## Task instructions
Find every line in the material below that contains the string "follows". Copy each of those lines in full.

## Task data
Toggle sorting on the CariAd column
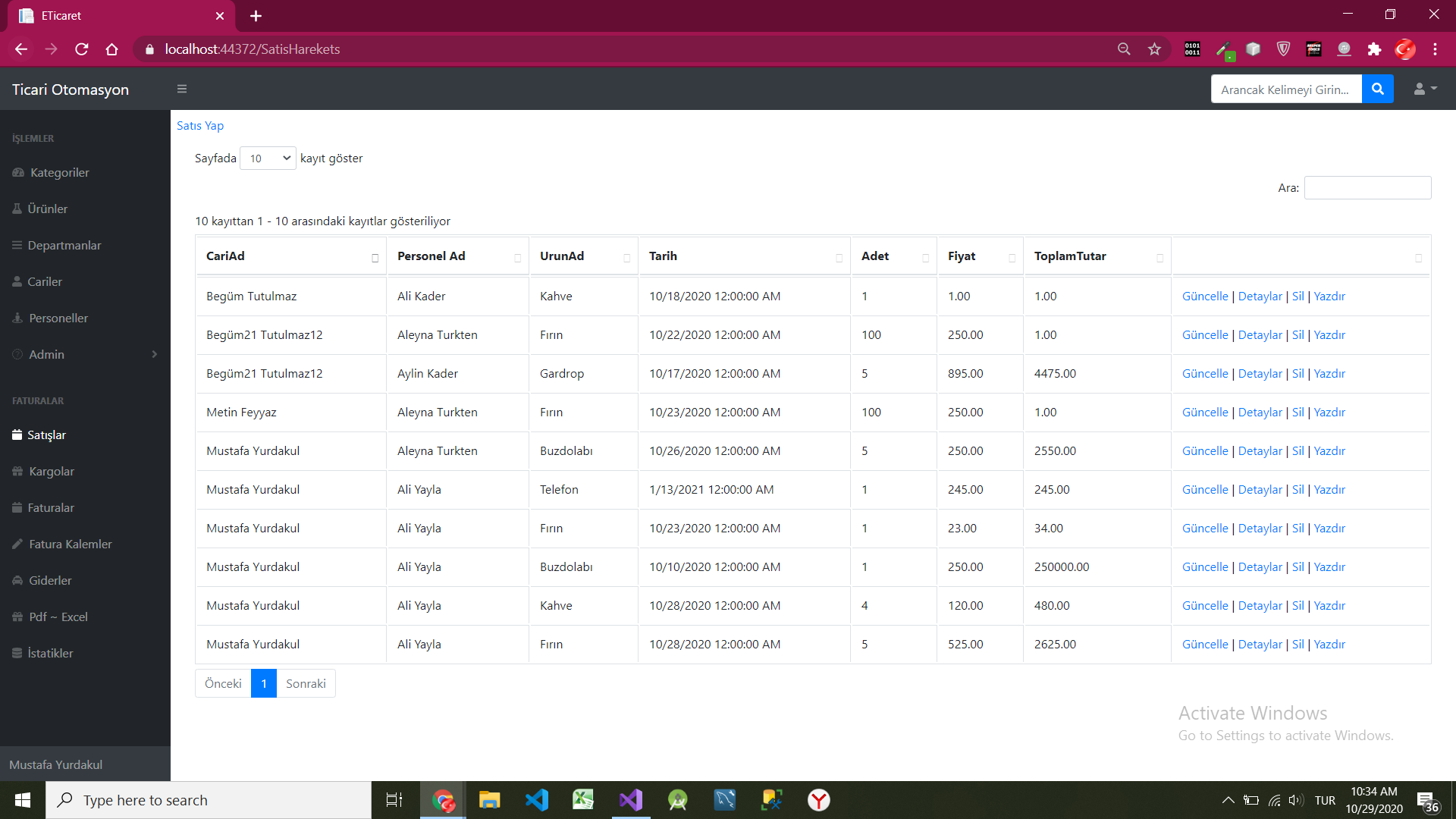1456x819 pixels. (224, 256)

* * *

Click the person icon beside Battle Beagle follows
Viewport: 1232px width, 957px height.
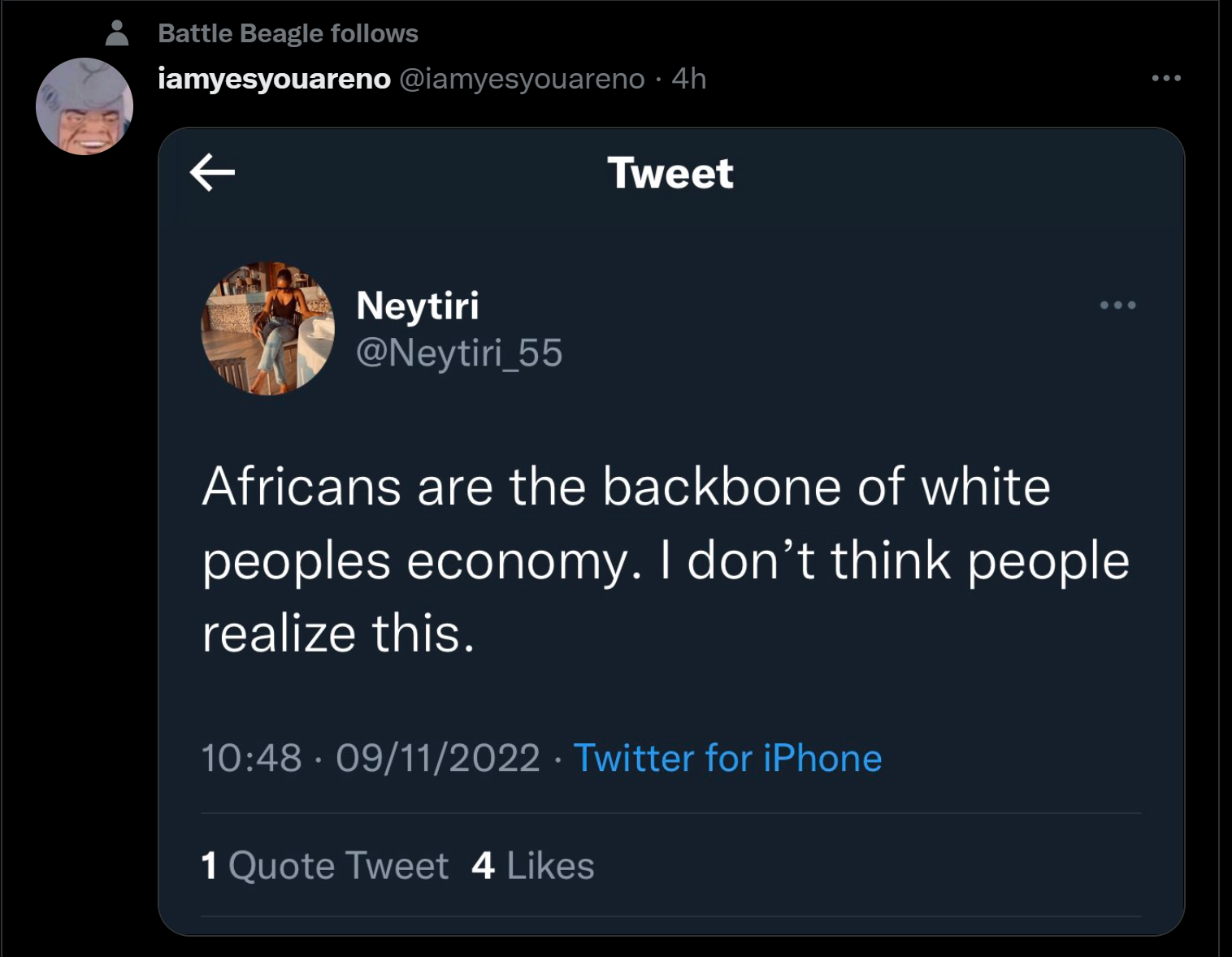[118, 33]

## Solution
Click the person icon beside Battle Beagle follows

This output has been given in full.